### [OPDRACHTEN]
• a. Neem een stuk uit het verhaal over het bloeddrukkastje letterlijk over. Begin bij de woorden "De cardioloog zou" en stop na "vrijwel meteen terecht.".
• b. Hoe lang moest de verteller in het verhaal over het bloeddrukkastje met dat kastje lopen?
• c. Noem alle klachten die de verteller in het verhaal over het bloeddrukkastje op maandagmorgen voelde.

Het begon met zo’n bloeddrukkastje. 24 Uur moest ik met dat ding lopen om te kijken of mijn bloeddruk niet nog verder steeg. Ik vind het maar niks, zeker niet als het bloedheet is. En dat was het die dag.
De cardioloog zou bellen met de uitslag. Maar ik hoorde niks. Geen bericht, goed bericht?
Maar dan, na een maand, vind ik een voicemailbericht op mijn telefoon. Daarin vertelde de cardioloog dat ik toch maar op de poli moest komen. Er zou een afspraak gemaakt worden. En weer hoorde ik niks.
En toen begon het grote malen. Daar, waar ik normaal zeer laconiek over de PHPD (pijntje hier, pijntje daar) heen stap, werden kleine dingen in eens groter en groter. Voelde ik nou dit, kreeg ik nou dat….?
Enfin, ik kon ook zonder het te meten, wel voelen dat zoiets zeer nadelig voor mijn welzijn is. En maandagmorgen voelde ik ineens van alles. Druk op m’n borst, steken, knoop in mijn rug.
Ik begon me steeds naarder te voelen. Al toen ik de trap af kwam, zag Leo het. Hier ging iets niet goed. Dokter gebeld en daar kon ik gelukkig vrijwel meteen terecht.
Bloeddruk gemeten. Die was wel hoog, maar zo hoog nou ook weer niet. Ik vertelde het verhaal van het bloeddrukkastje. Ja, dat vond de huisarts ook wel een beetje gek. Ik mocht gelukkig wel naar huis, maar zou nog gebeld worden.

### [AANGELEVERDE GEGEVENS]
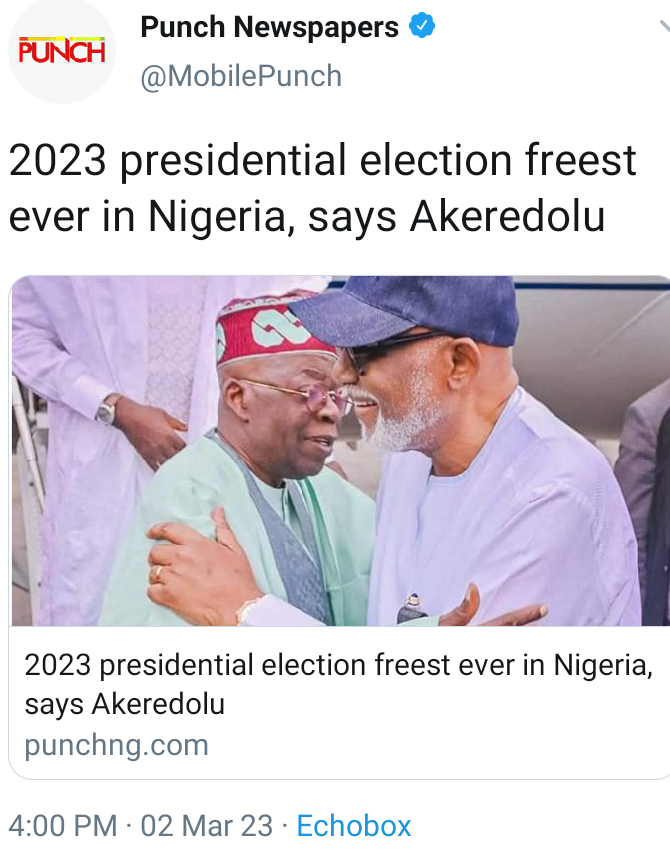
Task: Open the punchng.com domain link
Action: 116,745
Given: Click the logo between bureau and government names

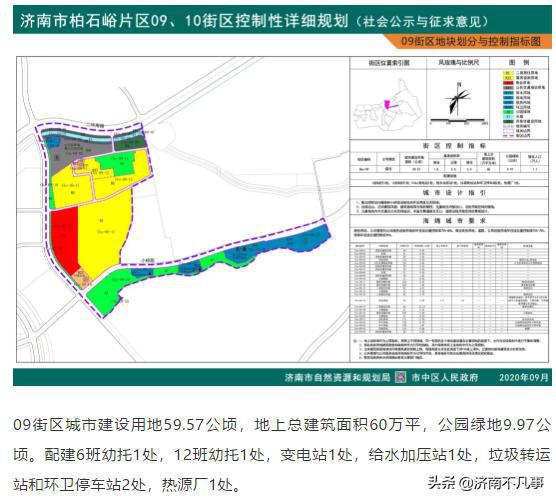Looking at the screenshot, I should (400, 377).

### [OPLOSSINGEN]
• a.
De cardioloog zou bellen met de uitslag. Maar ik hoorde niks. Geen bericht, goed bericht?
Maar dan, na een maand, vind ik een voicemailbericht op mijn telefoon. Daarin vertelde de cardioloog dat ik toch maar op de poli moest komen. Er zou een afspraak gemaakt worden. En weer hoorde ik niks.
En toen begon het grote malen. Daar, waar ik normaal zeer laconiek over de PHPD (pijntje hier, pijntje daar) heen stap, werden kleine dingen in eens groter en groter. Voelde ik nou dit, kreeg ik nou dat….?
Enfin, ik kon ook zonder het te meten, wel voelen dat zoiets zeer nadelig voor mijn welzijn is. En maandagmorgen voelde ik ineens van alles. Druk op m’n borst, steken, knoop in mijn rug.
Ik begon me steeds naarder te voelen. Al toen ik de trap af kwam, zag Leo het. Hier ging iets niet goed. Dokter gebeld en daar kon ik gelukkig vrijwel meteen terecht.

• b. 24 uur.

• c. Druk op m’n borst, steken en een knoop in mijn rug.